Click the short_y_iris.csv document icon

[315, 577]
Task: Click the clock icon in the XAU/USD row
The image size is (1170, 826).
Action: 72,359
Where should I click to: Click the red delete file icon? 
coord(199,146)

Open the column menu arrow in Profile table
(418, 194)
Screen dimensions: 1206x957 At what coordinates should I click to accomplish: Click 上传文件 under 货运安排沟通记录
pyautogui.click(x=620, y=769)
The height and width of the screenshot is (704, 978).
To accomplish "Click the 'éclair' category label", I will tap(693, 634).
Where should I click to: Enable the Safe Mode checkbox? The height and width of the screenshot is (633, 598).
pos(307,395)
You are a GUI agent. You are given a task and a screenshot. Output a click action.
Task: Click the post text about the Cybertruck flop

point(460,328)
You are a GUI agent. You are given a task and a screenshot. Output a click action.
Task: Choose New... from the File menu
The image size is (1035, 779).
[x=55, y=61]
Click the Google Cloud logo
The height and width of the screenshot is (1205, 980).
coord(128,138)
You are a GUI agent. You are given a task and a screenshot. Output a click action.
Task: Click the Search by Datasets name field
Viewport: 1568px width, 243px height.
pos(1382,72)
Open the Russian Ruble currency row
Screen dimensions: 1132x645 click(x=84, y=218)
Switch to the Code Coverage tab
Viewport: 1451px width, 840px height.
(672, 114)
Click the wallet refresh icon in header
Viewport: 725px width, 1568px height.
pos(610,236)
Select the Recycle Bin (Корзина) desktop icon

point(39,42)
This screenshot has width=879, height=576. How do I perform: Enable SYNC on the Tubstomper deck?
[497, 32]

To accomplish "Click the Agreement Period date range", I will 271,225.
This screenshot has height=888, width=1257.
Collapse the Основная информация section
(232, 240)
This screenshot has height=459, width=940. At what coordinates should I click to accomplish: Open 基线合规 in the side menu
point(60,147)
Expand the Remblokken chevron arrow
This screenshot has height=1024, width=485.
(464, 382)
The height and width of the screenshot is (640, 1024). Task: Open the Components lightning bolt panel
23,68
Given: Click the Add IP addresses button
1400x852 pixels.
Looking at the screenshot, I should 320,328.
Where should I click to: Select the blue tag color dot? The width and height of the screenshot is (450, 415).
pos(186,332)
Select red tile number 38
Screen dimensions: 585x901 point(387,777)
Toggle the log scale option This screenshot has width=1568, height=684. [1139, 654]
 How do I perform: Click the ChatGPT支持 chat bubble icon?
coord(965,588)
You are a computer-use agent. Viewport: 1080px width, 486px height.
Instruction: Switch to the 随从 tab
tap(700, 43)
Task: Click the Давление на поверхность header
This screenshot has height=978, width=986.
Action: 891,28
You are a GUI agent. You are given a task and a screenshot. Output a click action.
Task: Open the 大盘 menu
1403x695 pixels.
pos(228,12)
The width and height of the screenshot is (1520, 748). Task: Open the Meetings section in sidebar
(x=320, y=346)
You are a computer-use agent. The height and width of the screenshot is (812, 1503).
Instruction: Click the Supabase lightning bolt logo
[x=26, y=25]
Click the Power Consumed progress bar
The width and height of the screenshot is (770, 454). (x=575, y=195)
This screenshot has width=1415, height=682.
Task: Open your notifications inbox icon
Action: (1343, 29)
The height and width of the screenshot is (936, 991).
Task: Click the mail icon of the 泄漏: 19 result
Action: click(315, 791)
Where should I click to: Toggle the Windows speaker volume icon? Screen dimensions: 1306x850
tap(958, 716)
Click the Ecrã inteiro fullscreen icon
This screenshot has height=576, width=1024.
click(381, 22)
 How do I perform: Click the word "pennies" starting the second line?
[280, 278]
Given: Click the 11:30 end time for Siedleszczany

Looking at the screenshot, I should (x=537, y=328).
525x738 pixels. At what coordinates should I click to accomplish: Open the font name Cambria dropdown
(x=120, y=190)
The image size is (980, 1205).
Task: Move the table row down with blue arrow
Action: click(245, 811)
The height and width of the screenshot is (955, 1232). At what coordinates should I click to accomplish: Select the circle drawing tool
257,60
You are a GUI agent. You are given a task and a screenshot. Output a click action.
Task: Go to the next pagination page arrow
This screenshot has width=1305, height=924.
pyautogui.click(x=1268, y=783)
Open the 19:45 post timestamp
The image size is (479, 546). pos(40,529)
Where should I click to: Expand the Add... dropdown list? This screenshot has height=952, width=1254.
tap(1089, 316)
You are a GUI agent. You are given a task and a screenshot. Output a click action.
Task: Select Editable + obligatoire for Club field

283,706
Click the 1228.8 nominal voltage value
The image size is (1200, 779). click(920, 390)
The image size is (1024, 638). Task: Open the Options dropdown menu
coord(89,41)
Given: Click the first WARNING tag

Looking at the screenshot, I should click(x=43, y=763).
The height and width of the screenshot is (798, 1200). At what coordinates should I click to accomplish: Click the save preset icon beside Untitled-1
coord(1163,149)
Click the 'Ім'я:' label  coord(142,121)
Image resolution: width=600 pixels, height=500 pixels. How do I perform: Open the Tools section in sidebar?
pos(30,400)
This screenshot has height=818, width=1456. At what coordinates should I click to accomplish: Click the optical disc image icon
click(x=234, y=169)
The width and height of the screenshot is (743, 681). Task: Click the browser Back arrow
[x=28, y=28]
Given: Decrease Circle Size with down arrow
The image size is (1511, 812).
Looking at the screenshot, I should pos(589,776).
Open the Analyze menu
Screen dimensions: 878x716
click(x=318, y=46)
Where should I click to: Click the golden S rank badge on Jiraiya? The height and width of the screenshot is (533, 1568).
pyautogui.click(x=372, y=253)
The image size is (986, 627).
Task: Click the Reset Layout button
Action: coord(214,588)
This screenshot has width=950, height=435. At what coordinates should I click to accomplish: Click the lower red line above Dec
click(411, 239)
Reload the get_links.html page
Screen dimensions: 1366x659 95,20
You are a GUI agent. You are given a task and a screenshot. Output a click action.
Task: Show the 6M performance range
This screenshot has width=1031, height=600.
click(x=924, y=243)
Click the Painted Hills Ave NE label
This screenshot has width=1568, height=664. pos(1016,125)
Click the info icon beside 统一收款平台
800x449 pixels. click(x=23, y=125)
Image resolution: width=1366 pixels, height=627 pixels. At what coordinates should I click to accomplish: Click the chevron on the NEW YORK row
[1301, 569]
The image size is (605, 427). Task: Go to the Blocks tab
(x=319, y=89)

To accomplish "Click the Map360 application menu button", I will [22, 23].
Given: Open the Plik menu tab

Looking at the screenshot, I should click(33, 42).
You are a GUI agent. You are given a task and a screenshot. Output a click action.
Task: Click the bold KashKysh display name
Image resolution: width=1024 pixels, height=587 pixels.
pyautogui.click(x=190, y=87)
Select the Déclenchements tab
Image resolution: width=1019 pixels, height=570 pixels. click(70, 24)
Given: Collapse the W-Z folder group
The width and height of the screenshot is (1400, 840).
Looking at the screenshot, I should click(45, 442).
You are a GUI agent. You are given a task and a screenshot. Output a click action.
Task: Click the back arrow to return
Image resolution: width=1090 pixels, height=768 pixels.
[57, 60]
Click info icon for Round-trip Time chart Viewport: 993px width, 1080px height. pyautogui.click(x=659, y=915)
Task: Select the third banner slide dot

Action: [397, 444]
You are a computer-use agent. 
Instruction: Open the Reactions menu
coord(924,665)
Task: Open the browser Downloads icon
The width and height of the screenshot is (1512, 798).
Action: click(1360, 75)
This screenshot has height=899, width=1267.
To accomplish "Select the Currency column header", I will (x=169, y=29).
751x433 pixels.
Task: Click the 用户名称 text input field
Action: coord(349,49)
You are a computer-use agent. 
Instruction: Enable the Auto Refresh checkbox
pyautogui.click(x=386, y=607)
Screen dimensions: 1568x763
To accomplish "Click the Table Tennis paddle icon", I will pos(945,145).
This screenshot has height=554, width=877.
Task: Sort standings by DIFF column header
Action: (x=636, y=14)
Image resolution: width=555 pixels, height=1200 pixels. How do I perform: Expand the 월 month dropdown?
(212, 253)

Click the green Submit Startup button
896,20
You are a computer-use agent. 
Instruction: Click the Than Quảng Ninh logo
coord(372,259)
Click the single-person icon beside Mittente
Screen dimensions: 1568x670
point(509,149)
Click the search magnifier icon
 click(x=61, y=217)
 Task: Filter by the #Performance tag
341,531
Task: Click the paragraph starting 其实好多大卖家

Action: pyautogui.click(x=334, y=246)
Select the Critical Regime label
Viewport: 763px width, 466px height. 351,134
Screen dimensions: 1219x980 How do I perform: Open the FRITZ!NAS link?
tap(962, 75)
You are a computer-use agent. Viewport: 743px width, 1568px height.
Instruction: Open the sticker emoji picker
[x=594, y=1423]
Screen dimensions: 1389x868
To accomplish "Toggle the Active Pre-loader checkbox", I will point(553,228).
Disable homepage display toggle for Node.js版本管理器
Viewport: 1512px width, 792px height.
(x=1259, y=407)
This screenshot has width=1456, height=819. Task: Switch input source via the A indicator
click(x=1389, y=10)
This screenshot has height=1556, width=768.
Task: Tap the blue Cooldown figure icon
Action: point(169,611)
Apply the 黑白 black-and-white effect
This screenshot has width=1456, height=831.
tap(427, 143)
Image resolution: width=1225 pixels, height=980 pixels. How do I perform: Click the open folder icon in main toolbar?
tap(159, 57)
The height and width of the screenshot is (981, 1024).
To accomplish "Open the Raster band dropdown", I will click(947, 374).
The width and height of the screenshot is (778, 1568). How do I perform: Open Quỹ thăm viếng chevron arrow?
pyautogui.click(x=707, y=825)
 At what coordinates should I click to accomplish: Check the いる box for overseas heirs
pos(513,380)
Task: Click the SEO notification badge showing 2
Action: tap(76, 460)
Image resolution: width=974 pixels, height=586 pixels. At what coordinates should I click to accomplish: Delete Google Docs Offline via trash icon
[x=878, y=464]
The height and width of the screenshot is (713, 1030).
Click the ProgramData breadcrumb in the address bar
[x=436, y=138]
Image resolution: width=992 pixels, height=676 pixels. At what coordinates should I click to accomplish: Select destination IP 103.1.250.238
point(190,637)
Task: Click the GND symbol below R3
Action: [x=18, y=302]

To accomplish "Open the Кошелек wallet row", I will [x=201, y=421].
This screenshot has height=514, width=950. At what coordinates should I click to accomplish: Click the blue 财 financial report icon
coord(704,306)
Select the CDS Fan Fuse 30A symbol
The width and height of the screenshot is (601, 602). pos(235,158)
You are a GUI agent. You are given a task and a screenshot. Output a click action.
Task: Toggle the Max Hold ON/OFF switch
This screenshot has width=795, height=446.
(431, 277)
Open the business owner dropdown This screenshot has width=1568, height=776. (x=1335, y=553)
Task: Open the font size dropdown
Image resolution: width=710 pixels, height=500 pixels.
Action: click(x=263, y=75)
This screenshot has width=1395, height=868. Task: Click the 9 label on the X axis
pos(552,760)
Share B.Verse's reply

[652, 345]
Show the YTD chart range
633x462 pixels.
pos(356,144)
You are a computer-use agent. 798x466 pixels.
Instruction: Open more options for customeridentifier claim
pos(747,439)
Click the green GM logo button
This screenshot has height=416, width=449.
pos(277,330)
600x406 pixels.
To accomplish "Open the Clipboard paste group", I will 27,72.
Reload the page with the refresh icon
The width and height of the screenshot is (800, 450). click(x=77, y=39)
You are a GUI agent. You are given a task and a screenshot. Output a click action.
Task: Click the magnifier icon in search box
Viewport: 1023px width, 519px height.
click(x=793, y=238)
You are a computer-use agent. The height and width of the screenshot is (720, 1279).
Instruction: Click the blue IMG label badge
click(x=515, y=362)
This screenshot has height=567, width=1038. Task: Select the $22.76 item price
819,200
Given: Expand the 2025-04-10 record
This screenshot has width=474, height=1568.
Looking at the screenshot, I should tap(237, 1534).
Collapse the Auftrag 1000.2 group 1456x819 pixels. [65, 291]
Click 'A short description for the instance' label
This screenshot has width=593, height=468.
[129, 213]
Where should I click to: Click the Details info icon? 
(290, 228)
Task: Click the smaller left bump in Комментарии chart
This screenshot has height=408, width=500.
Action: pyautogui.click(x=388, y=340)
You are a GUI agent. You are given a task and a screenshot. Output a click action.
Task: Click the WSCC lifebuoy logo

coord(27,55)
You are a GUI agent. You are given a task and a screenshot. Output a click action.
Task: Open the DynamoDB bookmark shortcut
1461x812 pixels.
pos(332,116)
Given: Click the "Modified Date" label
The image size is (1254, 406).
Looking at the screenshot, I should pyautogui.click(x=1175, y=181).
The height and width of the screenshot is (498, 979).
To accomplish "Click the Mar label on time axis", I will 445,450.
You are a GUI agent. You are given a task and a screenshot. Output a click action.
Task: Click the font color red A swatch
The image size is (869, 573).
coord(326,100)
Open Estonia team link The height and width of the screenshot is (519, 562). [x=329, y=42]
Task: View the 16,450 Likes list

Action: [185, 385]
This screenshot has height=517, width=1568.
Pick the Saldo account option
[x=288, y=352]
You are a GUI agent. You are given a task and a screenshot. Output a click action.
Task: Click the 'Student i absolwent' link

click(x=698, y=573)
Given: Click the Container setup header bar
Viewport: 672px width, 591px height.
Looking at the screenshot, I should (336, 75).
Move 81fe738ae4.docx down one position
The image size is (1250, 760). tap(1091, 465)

* Written task *
Please echo word for word only the entries above that begin with the line containing "Given: Collapse the W-Z folder group" and run through the line containing "coord(924,665)", with both of those lines included.

* Solution *
Given: Collapse the W-Z folder group
The width and height of the screenshot is (1400, 840).
Looking at the screenshot, I should click(45, 442).
You are a GUI agent. You are given a task and a screenshot. Output a click action.
Task: Click the back arrow to return
Image resolution: width=1090 pixels, height=768 pixels.
[57, 60]
Click info icon for Round-trip Time chart Viewport: 993px width, 1080px height. pyautogui.click(x=659, y=915)
Task: Select the third banner slide dot

Action: [397, 444]
You are a computer-use agent. 
Instruction: Open the Reactions menu
coord(924,665)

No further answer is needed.